Conclusion and Recommendations:

  • Growth Potential: The company shows a solid track record of sales growth and profitability. The increasing sales and stable profit margins indicate a well-positioned business for the future. However, a large increase in borrowings and liabilities requires careful monitoring.

  • Debt Management: Given the rise in borrowings, the company should focus on reducing its debt to ensure financial stability. The high levels of short-term borrowings could put pressure on liquidity.

  • Cash Flow Stability: The improvement in cash flow from operations is a positive indicator of business health. However, the company must focus on reducing its reliance on external financing to avoid risks in the future.

  • Valuation: The company appears undervalued with a relatively low P/E ratio of 8.47 compared to the industry average of 15.6, making it an attractive option for value investors. However, further analysis is required to confirm its long-term sustainability and growth trajectory.


TECHNICALS

Chart Overview (SMC Global Securities Ltd.):

  • Price Action: The stock's price has shown significant volatility from 2022 to 2025, with a noticeable uptrend starting around mid-2024. There’s a low price point marked near ₹99, followed by a rebound, currently at ₹118.

  • Key Levels:

    • Support Level: ₹99 (the price reached this low and began to recover).

    • Resistance Levels:

      • ₹177.5: Immediate resistance (shown on the chart).

      • ₹183: Another resistance zone identified for potential breakout.

      • ₹212: Target price for further growth.

  • Price Target: The chart marks a potential upside target of ₹212, reflecting a 93.97% potential gain from the current price of ₹118.

  • Trend Lines: A bullish trend is shown, with price targets moving upwards, indicating a forecast for future growth after the consolidation phase around ₹117.

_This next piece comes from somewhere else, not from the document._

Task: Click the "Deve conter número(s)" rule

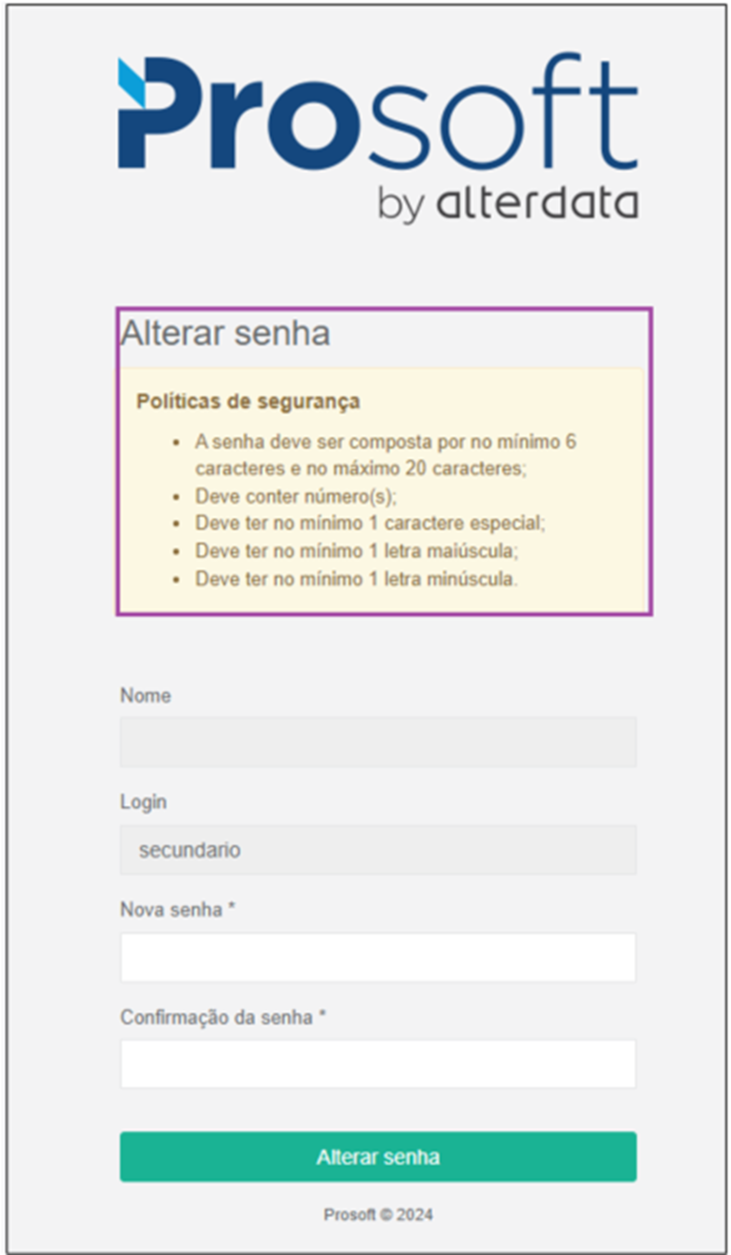Action: point(296,496)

  • Time Frame: The chart covers data from 2022 to mid-2025, with predictions extending into 2026.

  • Volume: Volume is shown in bars at the bottom of the chart, indicating trading activity, and aligns with price movement.




Bollinger Bands suggests us that the volatility is decreasing, and a breakout is further expected.

Volume Analysis is showing us that when the prices were increasing, volume was increasing, when the price were prices were decreasing, volume was decreasing and now again we can see the price & volume is increasing


Volume Analysis shows us that maximum positions were created by big investors at and around 108 which makes the support very strong for future.